The Artesian-Norman Basset will require minimal attention to its grooming. Its smooth short hair should be brushed regularly and thoroughly. The dog is a light shedder but it does shed so it’s ill-suited for someone who suffers from allergy or just hates cleaning up dog’s hair from the furniture, carpets and clothes.
Sizeable ears of the Artesian-Norman Basset easily catch various infections if its master doesn’t invest some time in its cleaning on a regular basis. It’s imperative to introduce your dog to this cleaning procedure as early as possible since a grown-up animal may be frightened or nervous of it.
The training of the Artesian-Norman Basset poses an average difficulty for an experienced handler. The dog is noted with biddable demeanour and naturally inquisitive mind and it’s usually happy to pleasure. On the other hand, occasionally it prefers to do its own things rather than to follow orders. Furthermore the Artesian-Norman Basset easily loses its focus if it comes upon some attractive trail.
The breeds’ training should be approached with sufficient amount of patience, firm, but respectful attitude and the dog’s favourite treats. Punishments and rude handling won’t bring desirable results with this dog and will only induce it natural stubbornness.

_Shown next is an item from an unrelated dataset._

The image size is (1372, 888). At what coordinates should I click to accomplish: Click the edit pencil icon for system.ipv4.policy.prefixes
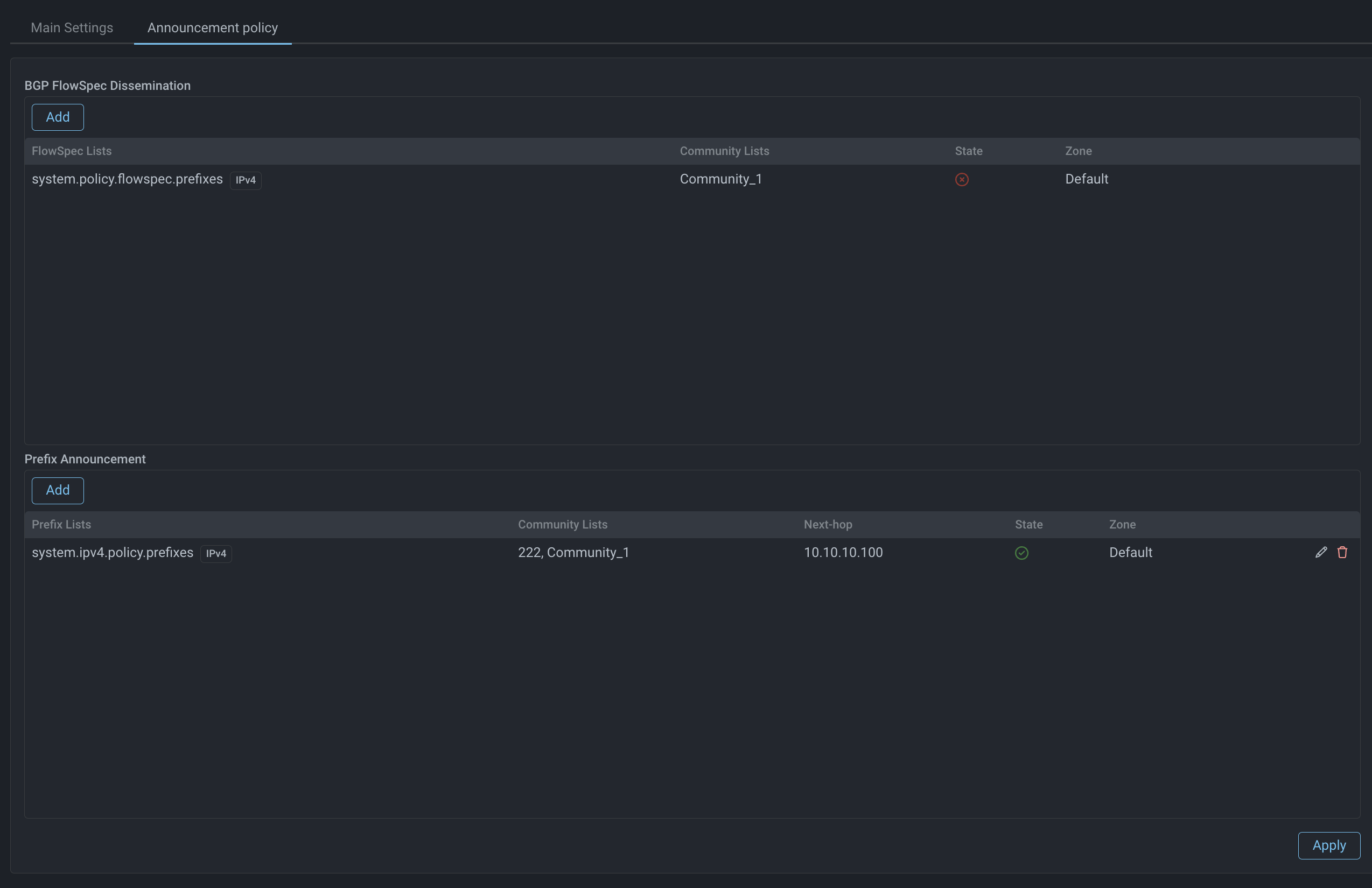click(1321, 552)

The Artesian-Norman Basset is a very physically capable dog, which evidently requires some meaningful way to channel its energy surplus. It is surely not a lap dog and should receive enough physical stimulation on the daily basis.
The dogs’ exercise regimen should include at least a brisk walk of an hour long although this breed will eagerly accept virtually any amount of intense outdoors activity. The Artesian-Norman Basset is susceptible to back pain and excessive weight can greatly aggravate this problem so it must be provided with lots of vigorous daily exercises.